Please output the entries below from the line that contains "Screen dimensions: 1091x442" through the final line, reproduced exactly and alone.

(Dataset entries)
────
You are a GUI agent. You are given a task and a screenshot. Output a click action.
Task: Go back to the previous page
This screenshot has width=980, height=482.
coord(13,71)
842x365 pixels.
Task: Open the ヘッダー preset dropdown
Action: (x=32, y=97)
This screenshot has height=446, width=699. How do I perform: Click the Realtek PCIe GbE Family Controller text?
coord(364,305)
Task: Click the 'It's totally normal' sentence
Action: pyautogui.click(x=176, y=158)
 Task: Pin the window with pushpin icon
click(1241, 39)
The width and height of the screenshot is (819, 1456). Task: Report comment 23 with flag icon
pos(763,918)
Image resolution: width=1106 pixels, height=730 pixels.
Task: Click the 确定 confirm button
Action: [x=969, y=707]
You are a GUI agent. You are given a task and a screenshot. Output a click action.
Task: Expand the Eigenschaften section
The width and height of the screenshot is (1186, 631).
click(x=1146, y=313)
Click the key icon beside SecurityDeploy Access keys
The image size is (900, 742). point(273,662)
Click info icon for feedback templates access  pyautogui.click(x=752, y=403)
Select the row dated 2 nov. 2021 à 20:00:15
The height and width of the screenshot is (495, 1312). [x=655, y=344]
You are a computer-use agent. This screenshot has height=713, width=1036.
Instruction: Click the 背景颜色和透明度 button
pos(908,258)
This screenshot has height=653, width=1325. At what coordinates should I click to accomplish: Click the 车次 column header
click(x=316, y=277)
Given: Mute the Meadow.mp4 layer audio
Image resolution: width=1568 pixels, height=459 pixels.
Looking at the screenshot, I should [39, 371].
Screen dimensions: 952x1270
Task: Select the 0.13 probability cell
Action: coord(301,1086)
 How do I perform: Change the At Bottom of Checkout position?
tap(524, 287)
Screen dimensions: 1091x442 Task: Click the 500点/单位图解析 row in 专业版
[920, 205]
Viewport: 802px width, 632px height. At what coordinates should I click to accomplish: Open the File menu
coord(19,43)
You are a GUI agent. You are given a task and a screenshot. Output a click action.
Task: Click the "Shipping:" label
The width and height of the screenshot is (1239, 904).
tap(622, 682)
────
▸ **Response**:
Screen dimensions: 1091x442 Task: Click the 500点/单位图解析 row in 专业版
[920, 205]
Viewport: 802px width, 632px height. At what coordinates should I click to accomplish: Open the File menu
coord(19,43)
You are a GUI agent. You are given a task and a screenshot. Output a click action.
Task: Click the "Shipping:" label
The width and height of the screenshot is (1239, 904).
tap(622, 682)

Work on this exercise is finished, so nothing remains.